*Required tasks*
**1)** In the arts-and-crafts excerpt, which crafts did the writer learn in school?
**2)** Rewrite the paragraph of the arts-and-crafts excerpt that begins "I have always been in touch" as a short bulleted list.
**3)** What profession does the writer of the arts-and-crafts excerpt give?

====== Page excerpt

I have always been in touch with the art and craft ever since I saw my dad paint a scenic drawing on the egg shells. I have also been a collector who likes to collect any thing. I first liked to collect stationary and it is still a habit even after I grew up. I then learnt crochet, sewing and embroidery in school. I continued with crochet ever after. Then I was possessed by the beautiful art forms like Drawing and Mehndi and then I started collecting cute little things like stones, shells and crystals and once a friend asked me if I am going to be a Shaman as I had some interests in sorcery too. Honestly, I am not a sorcerer or a shaman but I’m an engineer who believes and preaches science.

Now when I turn back and look at the path that I traveled, I feel so proud and lucky to have had an opportunity to do all these. I was never taught any of these art forms and all the knowledge I have about these art forms are through analysis and experiments due to my interests in them.

============
====== Material

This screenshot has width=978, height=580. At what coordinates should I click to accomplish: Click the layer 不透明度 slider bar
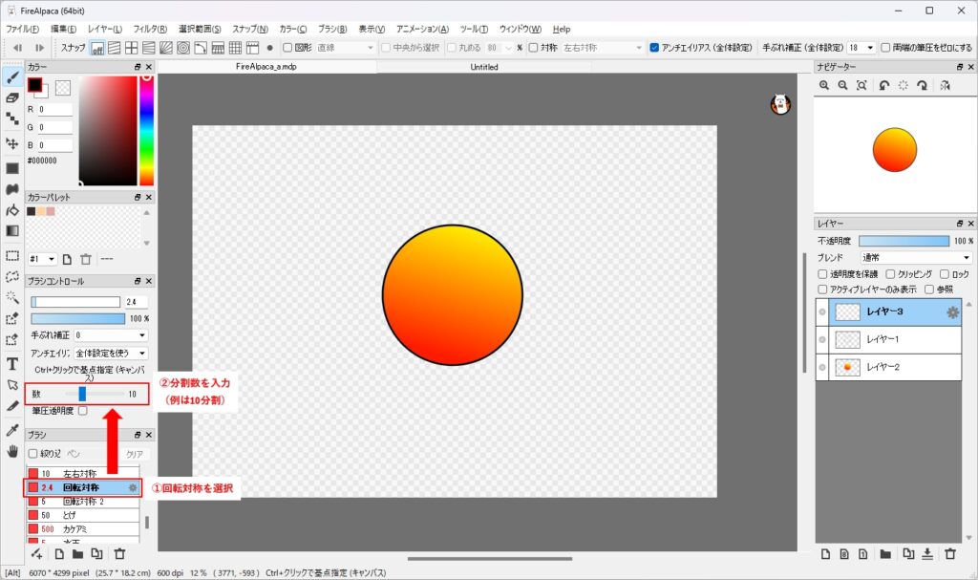(904, 241)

============

*Expected results*
**1)** Crochet, sewing, and embroidery.

**2)**
- Interest in art and craft began with seeing the writer's dad paint a scenic drawing on egg shells.
- The writer is a collector who likes to collect anything, and started with stationary, a habit that continued into adulthood.
- The writer learned crochet, sewing, and embroidery in school and kept up crochet afterward.
- The writer took up Drawing and Mehndi, then collected stones, shells, and crystals.
- A friend asked if the writer would become a Shaman, given some interest in sorcery.
- The writer is an engineer who believes in and preaches science, not a sorcerer or shaman.

**3)** Engineer.